Data for processing.
▬▬▬▬▬▬
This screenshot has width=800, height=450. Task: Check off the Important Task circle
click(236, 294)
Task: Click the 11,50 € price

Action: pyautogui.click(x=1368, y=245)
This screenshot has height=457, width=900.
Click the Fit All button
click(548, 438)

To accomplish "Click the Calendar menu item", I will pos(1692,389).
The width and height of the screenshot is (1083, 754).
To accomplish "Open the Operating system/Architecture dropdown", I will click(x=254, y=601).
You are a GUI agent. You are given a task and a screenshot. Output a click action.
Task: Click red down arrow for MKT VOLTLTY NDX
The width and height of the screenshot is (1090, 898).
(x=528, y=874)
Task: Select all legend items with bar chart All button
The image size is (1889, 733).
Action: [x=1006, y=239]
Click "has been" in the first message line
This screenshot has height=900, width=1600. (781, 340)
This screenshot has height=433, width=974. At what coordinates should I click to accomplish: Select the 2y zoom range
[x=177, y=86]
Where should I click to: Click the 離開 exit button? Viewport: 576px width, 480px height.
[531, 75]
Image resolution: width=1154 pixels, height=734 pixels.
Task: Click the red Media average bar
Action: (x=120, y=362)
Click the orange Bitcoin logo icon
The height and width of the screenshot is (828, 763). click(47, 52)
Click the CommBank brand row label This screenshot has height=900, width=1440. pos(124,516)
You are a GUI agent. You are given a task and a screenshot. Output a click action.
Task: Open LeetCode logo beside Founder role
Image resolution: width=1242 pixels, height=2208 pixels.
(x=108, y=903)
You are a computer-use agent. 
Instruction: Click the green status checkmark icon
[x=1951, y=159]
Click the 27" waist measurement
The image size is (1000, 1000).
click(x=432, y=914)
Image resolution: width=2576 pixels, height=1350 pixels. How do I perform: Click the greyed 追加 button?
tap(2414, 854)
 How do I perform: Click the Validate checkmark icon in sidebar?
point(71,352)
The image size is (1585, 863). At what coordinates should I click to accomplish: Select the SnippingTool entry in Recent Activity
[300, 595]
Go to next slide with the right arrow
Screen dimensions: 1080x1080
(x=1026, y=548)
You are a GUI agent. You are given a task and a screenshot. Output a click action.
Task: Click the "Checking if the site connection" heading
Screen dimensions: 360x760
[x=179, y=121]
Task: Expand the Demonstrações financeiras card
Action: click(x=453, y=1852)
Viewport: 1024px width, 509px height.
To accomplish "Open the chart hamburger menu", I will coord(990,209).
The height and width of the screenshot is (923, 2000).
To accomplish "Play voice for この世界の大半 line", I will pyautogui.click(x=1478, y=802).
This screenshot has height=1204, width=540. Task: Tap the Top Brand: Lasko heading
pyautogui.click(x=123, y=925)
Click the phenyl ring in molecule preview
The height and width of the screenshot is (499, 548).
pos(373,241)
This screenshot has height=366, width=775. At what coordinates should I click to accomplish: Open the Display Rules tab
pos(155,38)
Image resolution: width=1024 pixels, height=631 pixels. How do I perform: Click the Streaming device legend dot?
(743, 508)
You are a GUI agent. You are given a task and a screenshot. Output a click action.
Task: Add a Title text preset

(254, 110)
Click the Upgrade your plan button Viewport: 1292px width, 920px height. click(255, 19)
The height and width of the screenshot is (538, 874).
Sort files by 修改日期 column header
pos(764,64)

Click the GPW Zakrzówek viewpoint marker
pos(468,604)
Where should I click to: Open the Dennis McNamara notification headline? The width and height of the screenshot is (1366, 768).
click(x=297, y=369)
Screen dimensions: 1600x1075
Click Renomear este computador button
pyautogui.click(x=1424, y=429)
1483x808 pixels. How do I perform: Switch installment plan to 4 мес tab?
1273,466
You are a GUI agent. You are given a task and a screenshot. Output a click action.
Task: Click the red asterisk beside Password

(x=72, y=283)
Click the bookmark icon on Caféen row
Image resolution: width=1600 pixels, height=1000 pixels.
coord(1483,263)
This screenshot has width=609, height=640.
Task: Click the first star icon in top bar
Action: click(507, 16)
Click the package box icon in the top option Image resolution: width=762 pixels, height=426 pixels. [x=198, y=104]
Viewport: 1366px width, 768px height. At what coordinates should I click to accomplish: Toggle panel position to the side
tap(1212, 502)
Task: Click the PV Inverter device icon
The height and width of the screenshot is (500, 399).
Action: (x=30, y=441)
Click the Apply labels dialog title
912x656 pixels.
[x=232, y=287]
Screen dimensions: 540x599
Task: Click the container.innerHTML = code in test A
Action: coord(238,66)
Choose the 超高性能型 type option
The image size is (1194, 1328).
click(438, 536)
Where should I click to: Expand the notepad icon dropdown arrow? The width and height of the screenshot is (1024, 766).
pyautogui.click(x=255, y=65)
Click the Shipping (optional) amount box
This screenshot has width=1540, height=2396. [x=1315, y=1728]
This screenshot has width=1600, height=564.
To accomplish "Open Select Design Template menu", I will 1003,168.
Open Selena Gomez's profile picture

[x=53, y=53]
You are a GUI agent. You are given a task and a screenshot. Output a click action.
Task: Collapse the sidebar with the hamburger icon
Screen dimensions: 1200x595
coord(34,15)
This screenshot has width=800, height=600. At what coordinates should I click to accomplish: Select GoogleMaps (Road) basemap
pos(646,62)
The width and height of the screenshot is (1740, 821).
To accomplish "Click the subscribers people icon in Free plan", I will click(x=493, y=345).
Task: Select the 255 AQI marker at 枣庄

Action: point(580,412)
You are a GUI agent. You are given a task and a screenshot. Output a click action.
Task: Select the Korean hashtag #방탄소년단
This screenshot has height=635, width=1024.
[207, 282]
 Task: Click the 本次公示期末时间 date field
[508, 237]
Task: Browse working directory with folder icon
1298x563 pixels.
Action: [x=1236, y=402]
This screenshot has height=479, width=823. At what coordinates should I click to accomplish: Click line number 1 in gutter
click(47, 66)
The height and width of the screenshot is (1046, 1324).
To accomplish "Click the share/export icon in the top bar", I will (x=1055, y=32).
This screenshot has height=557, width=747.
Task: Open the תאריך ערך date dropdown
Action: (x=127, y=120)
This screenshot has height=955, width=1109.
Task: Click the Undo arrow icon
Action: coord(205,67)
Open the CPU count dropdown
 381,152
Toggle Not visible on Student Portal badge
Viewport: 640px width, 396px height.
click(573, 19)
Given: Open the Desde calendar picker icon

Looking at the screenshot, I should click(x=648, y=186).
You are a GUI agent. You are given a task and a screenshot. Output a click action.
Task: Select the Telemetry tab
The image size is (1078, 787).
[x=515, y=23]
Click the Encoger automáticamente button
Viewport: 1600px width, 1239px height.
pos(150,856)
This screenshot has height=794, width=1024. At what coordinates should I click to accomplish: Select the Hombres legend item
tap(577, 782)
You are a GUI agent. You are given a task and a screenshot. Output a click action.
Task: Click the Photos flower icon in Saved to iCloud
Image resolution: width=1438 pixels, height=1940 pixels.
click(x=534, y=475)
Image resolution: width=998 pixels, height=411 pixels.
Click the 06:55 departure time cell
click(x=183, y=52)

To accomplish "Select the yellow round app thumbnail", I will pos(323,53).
▬▬▬▬▬▬
Your instructions. In full and without alteration, write out each record.

Answer below.
This screenshot has width=800, height=450. Task: Check off the Important Task circle
click(236, 294)
Task: Click the 11,50 € price

Action: pyautogui.click(x=1368, y=245)
This screenshot has height=457, width=900.
Click the Fit All button
click(548, 438)

To accomplish "Click the Calendar menu item", I will pos(1692,389).
The width and height of the screenshot is (1083, 754).
To accomplish "Open the Operating system/Architecture dropdown", I will click(x=254, y=601).
You are a GUI agent. You are given a task and a screenshot. Output a click action.
Task: Click red down arrow for MKT VOLTLTY NDX
The width and height of the screenshot is (1090, 898).
(x=528, y=874)
Task: Select all legend items with bar chart All button
The image size is (1889, 733).
Action: [x=1006, y=239]
Click "has been" in the first message line
This screenshot has height=900, width=1600. (781, 340)
This screenshot has height=433, width=974. At what coordinates should I click to accomplish: Select the 2y zoom range
[x=177, y=86]
Where should I click to: Click the 離開 exit button? Viewport: 576px width, 480px height.
[531, 75]
Image resolution: width=1154 pixels, height=734 pixels.
Task: Click the red Media average bar
Action: (x=120, y=362)
Click the orange Bitcoin logo icon
The height and width of the screenshot is (828, 763). click(47, 52)
Click the CommBank brand row label This screenshot has height=900, width=1440. pos(124,516)
You are a GUI agent. You are given a task and a screenshot. Output a click action.
Task: Open LeetCode logo beside Founder role
Image resolution: width=1242 pixels, height=2208 pixels.
(x=108, y=903)
You are a computer-use agent. 
Instruction: Click the green status checkmark icon
[x=1951, y=159]
Click the 27" waist measurement
The image size is (1000, 1000).
click(x=432, y=914)
Image resolution: width=2576 pixels, height=1350 pixels. How do I perform: Click the greyed 追加 button?
tap(2414, 854)
 How do I perform: Click the Validate checkmark icon in sidebar?
point(71,352)
The image size is (1585, 863). At what coordinates should I click to accomplish: Select the SnippingTool entry in Recent Activity
[300, 595]
Go to next slide with the right arrow
Screen dimensions: 1080x1080
(x=1026, y=548)
You are a GUI agent. You are given a task and a screenshot. Output a click action.
Task: Click the "Checking if the site connection" heading
Screen dimensions: 360x760
[x=179, y=121]
Task: Expand the Demonstrações financeiras card
Action: click(x=453, y=1852)
Viewport: 1024px width, 509px height.
To accomplish "Open the chart hamburger menu", I will coord(990,209).
The height and width of the screenshot is (923, 2000).
To accomplish "Play voice for この世界の大半 line", I will pyautogui.click(x=1478, y=802).
This screenshot has height=1204, width=540. Task: Tap the Top Brand: Lasko heading
pyautogui.click(x=123, y=925)
Click the phenyl ring in molecule preview
The height and width of the screenshot is (499, 548).
pos(373,241)
This screenshot has height=366, width=775. At what coordinates should I click to accomplish: Open the Display Rules tab
pos(155,38)
Image resolution: width=1024 pixels, height=631 pixels. How do I perform: Click the Streaming device legend dot?
(743, 508)
You are a GUI agent. You are given a task and a screenshot. Output a click action.
Task: Add a Title text preset

(254, 110)
Click the Upgrade your plan button Viewport: 1292px width, 920px height. click(255, 19)
The height and width of the screenshot is (538, 874).
Sort files by 修改日期 column header
pos(764,64)

Click the GPW Zakrzówek viewpoint marker
pos(468,604)
Where should I click to: Open the Dennis McNamara notification headline? The width and height of the screenshot is (1366, 768).
click(x=297, y=369)
Screen dimensions: 1600x1075
Click Renomear este computador button
pyautogui.click(x=1424, y=429)
1483x808 pixels. How do I perform: Switch installment plan to 4 мес tab?
1273,466
You are a GUI agent. You are given a task and a screenshot. Output a click action.
Task: Click the red asterisk beside Password

(x=72, y=283)
Click the bookmark icon on Caféen row
Image resolution: width=1600 pixels, height=1000 pixels.
coord(1483,263)
This screenshot has width=609, height=640.
Task: Click the first star icon in top bar
Action: click(507, 16)
Click the package box icon in the top option Image resolution: width=762 pixels, height=426 pixels. [x=198, y=104]
Viewport: 1366px width, 768px height. At what coordinates should I click to accomplish: Toggle panel position to the side
tap(1212, 502)
Task: Click the PV Inverter device icon
The height and width of the screenshot is (500, 399).
Action: (x=30, y=441)
Click the Apply labels dialog title
912x656 pixels.
[x=232, y=287]
Screen dimensions: 540x599
Task: Click the container.innerHTML = code in test A
Action: coord(238,66)
Choose the 超高性能型 type option
The image size is (1194, 1328).
click(438, 536)
Where should I click to: Expand the notepad icon dropdown arrow? The width and height of the screenshot is (1024, 766).
pyautogui.click(x=255, y=65)
Click the Shipping (optional) amount box
This screenshot has width=1540, height=2396. [x=1315, y=1728]
This screenshot has width=1600, height=564.
To accomplish "Open Select Design Template menu", I will 1003,168.
Open Selena Gomez's profile picture

[x=53, y=53]
You are a GUI agent. You are given a task and a screenshot. Output a click action.
Task: Collapse the sidebar with the hamburger icon
Screen dimensions: 1200x595
coord(34,15)
This screenshot has width=800, height=600. At what coordinates should I click to accomplish: Select GoogleMaps (Road) basemap
pos(646,62)
The width and height of the screenshot is (1740, 821).
To accomplish "Click the subscribers people icon in Free plan", I will click(x=493, y=345).
Task: Select the 255 AQI marker at 枣庄

Action: point(580,412)
You are a GUI agent. You are given a task and a screenshot. Output a click action.
Task: Select the Korean hashtag #방탄소년단
This screenshot has height=635, width=1024.
[207, 282]
 Task: Click the 本次公示期末时间 date field
[508, 237]
Task: Browse working directory with folder icon
1298x563 pixels.
Action: [x=1236, y=402]
This screenshot has height=479, width=823. At what coordinates should I click to accomplish: Click line number 1 in gutter
click(47, 66)
The height and width of the screenshot is (1046, 1324).
To accomplish "Click the share/export icon in the top bar", I will (x=1055, y=32).
This screenshot has height=557, width=747.
Task: Open the תאריך ערך date dropdown
Action: (x=127, y=120)
This screenshot has height=955, width=1109.
Task: Click the Undo arrow icon
Action: coord(205,67)
Open the CPU count dropdown
 381,152
Toggle Not visible on Student Portal badge
Viewport: 640px width, 396px height.
click(573, 19)
Given: Open the Desde calendar picker icon

Looking at the screenshot, I should click(x=648, y=186).
You are a GUI agent. You are given a task and a screenshot. Output a click action.
Task: Select the Telemetry tab
The image size is (1078, 787).
[x=515, y=23]
Click the Encoger automáticamente button
Viewport: 1600px width, 1239px height.
pos(150,856)
This screenshot has height=794, width=1024. At what coordinates should I click to accomplish: Select the Hombres legend item
tap(577, 782)
You are a GUI agent. You are given a task and a screenshot. Output a click action.
Task: Click the Photos flower icon in Saved to iCloud
Image resolution: width=1438 pixels, height=1940 pixels.
click(x=534, y=475)
Image resolution: width=998 pixels, height=411 pixels.
Click the 06:55 departure time cell
click(x=183, y=52)

To accomplish "Select the yellow round app thumbnail", I will pos(323,53).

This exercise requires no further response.